* [Work instruction]:
Produce an exact copy of all records below.

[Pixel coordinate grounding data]
_ _ _ _ _ _ _
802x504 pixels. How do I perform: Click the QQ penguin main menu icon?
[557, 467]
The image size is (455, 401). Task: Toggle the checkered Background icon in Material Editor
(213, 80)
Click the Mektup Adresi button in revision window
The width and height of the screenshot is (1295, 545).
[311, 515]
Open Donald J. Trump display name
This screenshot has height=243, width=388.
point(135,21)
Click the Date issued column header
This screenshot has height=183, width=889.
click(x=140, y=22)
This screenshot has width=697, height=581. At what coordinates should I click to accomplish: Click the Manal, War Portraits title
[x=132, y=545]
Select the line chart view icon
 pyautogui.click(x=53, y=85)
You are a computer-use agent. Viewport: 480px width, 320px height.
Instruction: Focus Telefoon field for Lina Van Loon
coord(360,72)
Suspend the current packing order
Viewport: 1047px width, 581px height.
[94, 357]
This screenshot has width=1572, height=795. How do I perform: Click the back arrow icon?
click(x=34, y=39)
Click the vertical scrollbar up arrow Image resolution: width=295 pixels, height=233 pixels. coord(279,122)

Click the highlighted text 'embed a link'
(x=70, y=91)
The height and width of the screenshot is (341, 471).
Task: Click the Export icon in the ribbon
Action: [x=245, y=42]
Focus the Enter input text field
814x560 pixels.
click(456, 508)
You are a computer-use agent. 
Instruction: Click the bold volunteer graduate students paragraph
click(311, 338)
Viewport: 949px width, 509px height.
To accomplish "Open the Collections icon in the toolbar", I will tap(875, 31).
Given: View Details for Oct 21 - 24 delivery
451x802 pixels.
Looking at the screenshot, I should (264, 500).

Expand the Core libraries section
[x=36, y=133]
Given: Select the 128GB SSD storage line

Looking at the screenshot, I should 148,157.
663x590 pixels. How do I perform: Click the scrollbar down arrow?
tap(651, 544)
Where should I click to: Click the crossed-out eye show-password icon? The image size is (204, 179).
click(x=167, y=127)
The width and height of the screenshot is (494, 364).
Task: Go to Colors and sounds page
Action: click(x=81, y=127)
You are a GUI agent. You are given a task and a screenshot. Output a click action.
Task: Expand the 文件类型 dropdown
_ _ _ _ _ _ _
* [Answer section]:
802x504 pixels. How do I perform: Click the QQ penguin main menu icon?
[557, 467]
The image size is (455, 401). Task: Toggle the checkered Background icon in Material Editor
(213, 80)
Click the Mektup Adresi button in revision window
The width and height of the screenshot is (1295, 545).
[311, 515]
Open Donald J. Trump display name
This screenshot has height=243, width=388.
point(135,21)
Click the Date issued column header
This screenshot has height=183, width=889.
click(x=140, y=22)
This screenshot has width=697, height=581. At what coordinates should I click to accomplish: Click the Manal, War Portraits title
[x=132, y=545]
Select the line chart view icon
 pyautogui.click(x=53, y=85)
You are a computer-use agent. Viewport: 480px width, 320px height.
Instruction: Focus Telefoon field for Lina Van Loon
coord(360,72)
Suspend the current packing order
Viewport: 1047px width, 581px height.
[94, 357]
This screenshot has width=1572, height=795. How do I perform: Click the back arrow icon?
click(x=34, y=39)
Click the vertical scrollbar up arrow Image resolution: width=295 pixels, height=233 pixels. coord(279,122)

Click the highlighted text 'embed a link'
(x=70, y=91)
The height and width of the screenshot is (341, 471).
Task: Click the Export icon in the ribbon
Action: [x=245, y=42]
Focus the Enter input text field
814x560 pixels.
click(456, 508)
You are a computer-use agent. 
Instruction: Click the bold volunteer graduate students paragraph
click(311, 338)
Viewport: 949px width, 509px height.
To accomplish "Open the Collections icon in the toolbar", I will tap(875, 31).
Given: View Details for Oct 21 - 24 delivery
451x802 pixels.
Looking at the screenshot, I should (264, 500).

Expand the Core libraries section
[x=36, y=133]
Given: Select the 128GB SSD storage line

Looking at the screenshot, I should 148,157.
663x590 pixels. How do I perform: Click the scrollbar down arrow?
tap(651, 544)
Where should I click to: Click the crossed-out eye show-password icon? The image size is (204, 179).
click(x=167, y=127)
The width and height of the screenshot is (494, 364).
Task: Go to Colors and sounds page
Action: click(x=81, y=127)
You are a GUI agent. You are given a task and a screenshot. Output a click action.
Task: Expand the 文件类型 dropdown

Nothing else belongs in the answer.